Croire qu’un comédien peut être "remplacé" après sa mort par une simple modélisation vocale, c’est nier la part d'artisanat et d'émotion qu'il met dans chaque ligne.

Imaginez un instant un clone IA de Jean-Louis Faure sur un Hal vieillissant, dépourvu de la fougue et de l'énergie de son jeu si particulier. Ou encore celle de Marion Game sur Lois, privée de ses nuances et de l'âme qui permettait au personnage d'osciller entre une agressivité exacerbée et une compassion maternelle débordante.

Alors certes, il sera difficile voire impossible de rivaliser avec les comédiens orignaux, mais l'essence même de la série Malcolm se doit de rester humain, et cela au détriment de notre nostalgie. Les nouveaux comédiens choisis pour doubler Lois et Hal — ainsi que, probablement, d'autres personnages encore non annoncés — viendront, on l'espère, s’intégrer naturellement aux voix historiques du casting VF, dont plusieurs feront leur retour. Et puis, pour ceux qui n'adhèrent vraiment pas, ou les puristes, il restera toujours cette bonne vieille VO... si tant est que les sous-titres français ne soient pas générés par une intelligence artificielle, pratique de plus en plus répandue et décriée dans le milieu.

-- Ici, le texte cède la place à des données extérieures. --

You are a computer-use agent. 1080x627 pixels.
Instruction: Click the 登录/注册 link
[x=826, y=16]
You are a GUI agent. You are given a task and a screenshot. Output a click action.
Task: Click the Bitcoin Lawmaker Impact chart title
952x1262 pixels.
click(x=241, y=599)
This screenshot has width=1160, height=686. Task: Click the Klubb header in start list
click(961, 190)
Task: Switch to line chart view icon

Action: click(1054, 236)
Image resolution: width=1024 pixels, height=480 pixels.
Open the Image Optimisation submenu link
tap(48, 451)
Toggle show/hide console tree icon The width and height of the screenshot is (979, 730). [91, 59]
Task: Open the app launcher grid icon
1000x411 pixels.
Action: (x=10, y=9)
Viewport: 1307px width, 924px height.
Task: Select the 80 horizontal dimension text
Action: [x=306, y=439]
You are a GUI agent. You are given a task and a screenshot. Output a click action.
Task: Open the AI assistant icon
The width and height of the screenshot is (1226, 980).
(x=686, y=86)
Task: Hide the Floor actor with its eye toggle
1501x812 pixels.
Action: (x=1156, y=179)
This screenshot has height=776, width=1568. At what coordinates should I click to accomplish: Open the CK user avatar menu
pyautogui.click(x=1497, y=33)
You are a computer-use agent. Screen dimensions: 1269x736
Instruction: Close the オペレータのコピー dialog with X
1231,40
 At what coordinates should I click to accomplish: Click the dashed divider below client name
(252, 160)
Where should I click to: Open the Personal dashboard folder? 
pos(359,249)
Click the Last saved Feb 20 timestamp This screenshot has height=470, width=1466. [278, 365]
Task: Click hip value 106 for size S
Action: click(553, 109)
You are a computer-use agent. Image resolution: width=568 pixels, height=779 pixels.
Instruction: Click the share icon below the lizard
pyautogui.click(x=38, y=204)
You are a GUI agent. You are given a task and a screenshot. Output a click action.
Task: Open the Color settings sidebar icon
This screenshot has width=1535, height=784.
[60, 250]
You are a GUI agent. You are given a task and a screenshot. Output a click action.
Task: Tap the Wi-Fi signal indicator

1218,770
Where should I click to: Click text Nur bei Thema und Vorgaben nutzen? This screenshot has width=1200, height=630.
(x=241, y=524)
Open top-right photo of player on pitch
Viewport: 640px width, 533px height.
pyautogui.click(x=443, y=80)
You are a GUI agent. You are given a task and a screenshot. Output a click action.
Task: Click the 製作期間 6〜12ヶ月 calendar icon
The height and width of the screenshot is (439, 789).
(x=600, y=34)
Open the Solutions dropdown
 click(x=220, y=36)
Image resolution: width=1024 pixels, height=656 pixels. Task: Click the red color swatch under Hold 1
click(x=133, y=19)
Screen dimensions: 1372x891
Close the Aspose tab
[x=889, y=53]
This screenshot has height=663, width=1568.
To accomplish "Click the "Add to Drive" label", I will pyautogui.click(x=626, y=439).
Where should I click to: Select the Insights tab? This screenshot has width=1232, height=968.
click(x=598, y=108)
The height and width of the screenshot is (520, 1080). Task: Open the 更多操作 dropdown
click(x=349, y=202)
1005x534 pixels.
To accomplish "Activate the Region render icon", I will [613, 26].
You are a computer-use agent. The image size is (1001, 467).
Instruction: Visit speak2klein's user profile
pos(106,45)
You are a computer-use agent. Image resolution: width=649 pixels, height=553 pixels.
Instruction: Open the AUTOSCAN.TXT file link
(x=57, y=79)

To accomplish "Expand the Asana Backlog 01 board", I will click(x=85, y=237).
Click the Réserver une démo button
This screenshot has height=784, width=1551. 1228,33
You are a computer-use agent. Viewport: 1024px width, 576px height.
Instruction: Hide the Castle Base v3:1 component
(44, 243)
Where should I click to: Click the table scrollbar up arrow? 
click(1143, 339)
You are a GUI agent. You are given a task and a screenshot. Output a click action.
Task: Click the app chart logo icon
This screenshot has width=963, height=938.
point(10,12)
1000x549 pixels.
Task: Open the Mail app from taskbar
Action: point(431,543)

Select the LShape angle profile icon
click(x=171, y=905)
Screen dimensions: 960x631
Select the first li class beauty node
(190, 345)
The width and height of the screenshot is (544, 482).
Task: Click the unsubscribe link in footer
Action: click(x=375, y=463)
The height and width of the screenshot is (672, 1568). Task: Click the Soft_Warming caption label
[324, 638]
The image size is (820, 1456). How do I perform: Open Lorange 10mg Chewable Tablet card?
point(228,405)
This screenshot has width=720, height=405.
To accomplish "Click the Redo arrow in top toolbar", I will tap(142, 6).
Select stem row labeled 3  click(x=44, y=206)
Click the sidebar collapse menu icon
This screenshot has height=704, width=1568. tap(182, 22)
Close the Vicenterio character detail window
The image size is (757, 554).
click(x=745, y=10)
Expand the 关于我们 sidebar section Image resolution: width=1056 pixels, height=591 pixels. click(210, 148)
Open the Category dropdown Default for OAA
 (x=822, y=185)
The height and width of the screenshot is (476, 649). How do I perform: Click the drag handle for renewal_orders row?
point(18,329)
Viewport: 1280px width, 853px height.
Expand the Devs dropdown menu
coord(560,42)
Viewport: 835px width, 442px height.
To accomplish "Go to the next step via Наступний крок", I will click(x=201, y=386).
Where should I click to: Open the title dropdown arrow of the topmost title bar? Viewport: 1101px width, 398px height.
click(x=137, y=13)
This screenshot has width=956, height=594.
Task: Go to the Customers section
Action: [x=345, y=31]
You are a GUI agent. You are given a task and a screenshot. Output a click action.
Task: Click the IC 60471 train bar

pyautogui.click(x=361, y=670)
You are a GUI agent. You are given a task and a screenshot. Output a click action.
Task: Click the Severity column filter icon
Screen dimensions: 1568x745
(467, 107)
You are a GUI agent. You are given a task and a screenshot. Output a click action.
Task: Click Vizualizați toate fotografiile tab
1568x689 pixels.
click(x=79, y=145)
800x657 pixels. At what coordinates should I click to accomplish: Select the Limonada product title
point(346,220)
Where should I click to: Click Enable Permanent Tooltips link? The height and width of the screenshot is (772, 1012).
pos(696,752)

L'intelligence artificielle peut avoir sa place, ponctuellement, à condition que son usage soit encadré, transparent, et surtout validé par les principaux concernés. Un outil, pas un substitut. Car ce qui rend la VF de Malcolm aussi culte, aussi marquante, ce ne sont pas des algorithmes, mais des voix humaines et des dialogues adaptés à la perfection par des humains en amont. Des interprètes de chair et d'âme, avec leurs nuances, leurs maladresses, leurs fulgurances. Croire qu’un comédien peut être "remplacé" après sa mort par une simple modélisation vocale, c’est nier la part d'artisanat et d'émotion qu'il met dans chaque ligne. C'est faire comme si son travail n'était qu'un fichier à copier-coller. La voix, ce n'est pas juste un son, même si ce son convoque chez nous un sentiment nostalgique : c'est un souffle, une intention, une émotion. Et ça, aucune machine ne pourra jamais le générer. Et si la technologie continue d’évoluer, notre responsabilité, en tant que spectateurs, sera justement de défendre ce qui ne s’imite pas : le talent, la sincérité, et la part d'humain.